— begin ITEMS —

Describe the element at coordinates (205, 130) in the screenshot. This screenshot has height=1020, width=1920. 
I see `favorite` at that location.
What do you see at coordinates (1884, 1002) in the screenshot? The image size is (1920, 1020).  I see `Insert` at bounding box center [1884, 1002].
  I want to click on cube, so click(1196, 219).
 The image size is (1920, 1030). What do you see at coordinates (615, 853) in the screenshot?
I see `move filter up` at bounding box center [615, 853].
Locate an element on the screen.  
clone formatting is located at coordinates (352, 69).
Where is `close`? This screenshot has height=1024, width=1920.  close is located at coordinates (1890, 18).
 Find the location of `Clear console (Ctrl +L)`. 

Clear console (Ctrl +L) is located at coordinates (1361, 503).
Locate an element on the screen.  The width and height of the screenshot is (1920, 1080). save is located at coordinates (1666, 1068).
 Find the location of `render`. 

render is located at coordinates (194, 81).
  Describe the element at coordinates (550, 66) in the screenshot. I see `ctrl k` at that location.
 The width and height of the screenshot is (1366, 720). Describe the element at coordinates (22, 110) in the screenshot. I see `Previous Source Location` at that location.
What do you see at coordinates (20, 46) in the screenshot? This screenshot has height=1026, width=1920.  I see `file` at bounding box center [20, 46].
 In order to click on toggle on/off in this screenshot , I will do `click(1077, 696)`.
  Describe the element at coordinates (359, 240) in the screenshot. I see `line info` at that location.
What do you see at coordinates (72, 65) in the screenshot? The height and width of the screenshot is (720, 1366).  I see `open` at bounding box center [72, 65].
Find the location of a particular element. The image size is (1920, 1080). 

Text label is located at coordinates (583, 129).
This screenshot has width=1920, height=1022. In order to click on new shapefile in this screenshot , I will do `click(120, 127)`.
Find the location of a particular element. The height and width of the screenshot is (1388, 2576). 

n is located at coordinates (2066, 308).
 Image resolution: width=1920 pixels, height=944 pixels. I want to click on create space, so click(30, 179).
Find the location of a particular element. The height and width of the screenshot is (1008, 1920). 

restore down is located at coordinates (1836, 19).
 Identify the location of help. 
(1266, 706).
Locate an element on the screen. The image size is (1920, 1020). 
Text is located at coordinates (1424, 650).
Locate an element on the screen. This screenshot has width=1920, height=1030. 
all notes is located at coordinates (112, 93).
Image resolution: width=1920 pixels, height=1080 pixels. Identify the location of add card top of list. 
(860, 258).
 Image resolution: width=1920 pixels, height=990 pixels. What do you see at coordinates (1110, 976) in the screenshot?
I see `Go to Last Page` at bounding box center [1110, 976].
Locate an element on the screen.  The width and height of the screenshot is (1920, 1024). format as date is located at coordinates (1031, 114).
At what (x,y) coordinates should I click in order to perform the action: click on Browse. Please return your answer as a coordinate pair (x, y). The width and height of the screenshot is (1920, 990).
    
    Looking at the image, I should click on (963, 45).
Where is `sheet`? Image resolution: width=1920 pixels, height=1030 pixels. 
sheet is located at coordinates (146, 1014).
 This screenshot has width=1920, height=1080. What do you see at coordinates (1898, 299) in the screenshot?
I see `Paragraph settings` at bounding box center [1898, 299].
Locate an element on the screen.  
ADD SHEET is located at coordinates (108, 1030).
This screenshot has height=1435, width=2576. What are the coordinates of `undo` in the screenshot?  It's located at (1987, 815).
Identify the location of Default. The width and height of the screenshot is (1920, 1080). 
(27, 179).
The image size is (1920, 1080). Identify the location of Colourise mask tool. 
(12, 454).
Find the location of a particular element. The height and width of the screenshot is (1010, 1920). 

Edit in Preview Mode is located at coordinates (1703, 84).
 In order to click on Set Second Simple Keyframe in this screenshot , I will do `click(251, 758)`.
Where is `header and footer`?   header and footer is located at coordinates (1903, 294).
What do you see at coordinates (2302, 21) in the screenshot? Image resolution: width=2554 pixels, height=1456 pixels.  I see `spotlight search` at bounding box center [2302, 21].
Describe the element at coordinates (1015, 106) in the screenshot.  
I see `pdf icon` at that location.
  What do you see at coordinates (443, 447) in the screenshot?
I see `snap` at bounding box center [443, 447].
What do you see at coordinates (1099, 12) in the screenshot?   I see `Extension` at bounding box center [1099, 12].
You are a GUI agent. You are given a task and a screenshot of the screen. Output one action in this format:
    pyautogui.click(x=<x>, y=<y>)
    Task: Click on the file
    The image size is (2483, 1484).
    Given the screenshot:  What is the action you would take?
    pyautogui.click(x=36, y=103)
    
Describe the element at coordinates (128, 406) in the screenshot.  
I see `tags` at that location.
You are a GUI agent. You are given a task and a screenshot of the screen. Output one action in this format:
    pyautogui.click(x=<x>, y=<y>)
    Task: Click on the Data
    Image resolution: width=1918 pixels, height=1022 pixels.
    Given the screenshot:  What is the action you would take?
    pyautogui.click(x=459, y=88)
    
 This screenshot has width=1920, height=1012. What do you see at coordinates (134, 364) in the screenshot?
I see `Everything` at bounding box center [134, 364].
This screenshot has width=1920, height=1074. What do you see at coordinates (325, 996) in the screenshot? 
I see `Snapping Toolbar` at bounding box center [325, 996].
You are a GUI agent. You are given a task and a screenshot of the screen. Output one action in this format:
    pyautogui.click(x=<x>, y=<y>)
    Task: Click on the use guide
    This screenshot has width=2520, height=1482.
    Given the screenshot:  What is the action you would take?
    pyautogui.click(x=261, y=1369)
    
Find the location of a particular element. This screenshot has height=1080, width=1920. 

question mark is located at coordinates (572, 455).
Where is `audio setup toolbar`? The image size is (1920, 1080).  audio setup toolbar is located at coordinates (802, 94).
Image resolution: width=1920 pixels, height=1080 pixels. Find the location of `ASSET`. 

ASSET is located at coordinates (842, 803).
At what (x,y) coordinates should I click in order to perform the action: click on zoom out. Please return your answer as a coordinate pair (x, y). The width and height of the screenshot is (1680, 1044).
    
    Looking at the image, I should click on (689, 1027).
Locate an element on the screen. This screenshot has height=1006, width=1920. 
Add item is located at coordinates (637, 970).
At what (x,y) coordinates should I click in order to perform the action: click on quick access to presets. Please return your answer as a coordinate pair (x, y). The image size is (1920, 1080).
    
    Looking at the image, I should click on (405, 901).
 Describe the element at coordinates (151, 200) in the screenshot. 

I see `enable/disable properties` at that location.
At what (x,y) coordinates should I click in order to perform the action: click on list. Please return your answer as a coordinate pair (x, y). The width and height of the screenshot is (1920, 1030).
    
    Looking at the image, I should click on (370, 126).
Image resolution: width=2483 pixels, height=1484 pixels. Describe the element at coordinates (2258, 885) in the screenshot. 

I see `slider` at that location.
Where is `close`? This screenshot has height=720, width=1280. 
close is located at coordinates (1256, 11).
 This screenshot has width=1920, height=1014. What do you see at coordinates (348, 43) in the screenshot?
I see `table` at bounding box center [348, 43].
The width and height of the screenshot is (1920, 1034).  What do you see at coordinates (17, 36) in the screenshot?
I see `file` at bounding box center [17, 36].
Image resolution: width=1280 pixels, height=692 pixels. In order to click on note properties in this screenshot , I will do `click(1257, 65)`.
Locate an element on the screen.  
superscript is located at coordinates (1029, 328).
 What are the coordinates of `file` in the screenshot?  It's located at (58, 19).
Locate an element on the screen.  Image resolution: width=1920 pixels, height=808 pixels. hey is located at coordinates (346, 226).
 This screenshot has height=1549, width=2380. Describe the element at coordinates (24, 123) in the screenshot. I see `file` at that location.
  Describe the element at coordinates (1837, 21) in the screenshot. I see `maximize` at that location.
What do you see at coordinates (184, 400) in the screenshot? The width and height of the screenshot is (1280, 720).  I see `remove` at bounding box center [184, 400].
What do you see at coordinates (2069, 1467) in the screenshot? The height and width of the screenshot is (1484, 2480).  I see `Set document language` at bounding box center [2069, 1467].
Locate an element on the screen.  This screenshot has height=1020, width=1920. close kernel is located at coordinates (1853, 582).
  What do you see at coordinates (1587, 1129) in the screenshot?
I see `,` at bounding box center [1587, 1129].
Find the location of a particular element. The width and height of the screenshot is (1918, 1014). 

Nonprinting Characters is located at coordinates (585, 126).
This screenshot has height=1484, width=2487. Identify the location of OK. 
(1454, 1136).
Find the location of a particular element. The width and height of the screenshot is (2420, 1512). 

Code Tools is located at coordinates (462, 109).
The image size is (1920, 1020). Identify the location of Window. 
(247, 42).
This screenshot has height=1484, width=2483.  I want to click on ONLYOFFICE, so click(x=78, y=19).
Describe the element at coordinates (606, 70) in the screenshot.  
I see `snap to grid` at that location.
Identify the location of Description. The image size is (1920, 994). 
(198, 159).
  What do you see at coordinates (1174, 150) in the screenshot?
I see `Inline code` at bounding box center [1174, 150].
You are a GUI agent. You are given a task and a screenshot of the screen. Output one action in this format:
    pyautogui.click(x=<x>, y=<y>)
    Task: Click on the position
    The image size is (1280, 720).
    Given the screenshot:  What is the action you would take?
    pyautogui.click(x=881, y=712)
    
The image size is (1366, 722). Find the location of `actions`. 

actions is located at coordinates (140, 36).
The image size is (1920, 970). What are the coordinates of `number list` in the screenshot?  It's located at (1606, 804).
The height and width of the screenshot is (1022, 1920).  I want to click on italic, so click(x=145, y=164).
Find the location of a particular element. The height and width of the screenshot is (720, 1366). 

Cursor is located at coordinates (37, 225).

— end ITEMS —

Starting at the line that has "What do you see at coordinates (184, 400)" and stopping after the line that has "This screenshot has height=1484, width=2483.", rewrite those records with "a specific element" substituted for "a particular element" and everything else left unchanged.

*RESPONSE TO THIS TASK*.
What do you see at coordinates (184, 400) in the screenshot? The width and height of the screenshot is (1280, 720).  I see `remove` at bounding box center [184, 400].
What do you see at coordinates (2069, 1467) in the screenshot? The height and width of the screenshot is (1484, 2480).  I see `Set document language` at bounding box center [2069, 1467].
Locate an element on the screen.  This screenshot has height=1020, width=1920. close kernel is located at coordinates (1853, 582).
  What do you see at coordinates (1587, 1129) in the screenshot?
I see `,` at bounding box center [1587, 1129].
Find the location of a specific element. The width and height of the screenshot is (1918, 1014). 

Nonprinting Characters is located at coordinates (585, 126).
This screenshot has height=1484, width=2487. Identify the location of OK. 
(1454, 1136).
Find the location of a specific element. The width and height of the screenshot is (2420, 1512). 

Code Tools is located at coordinates (462, 109).
The image size is (1920, 1020). Identify the location of Window. 
(247, 42).
This screenshot has height=1484, width=2483.  I want to click on ONLYOFFICE, so click(x=78, y=19).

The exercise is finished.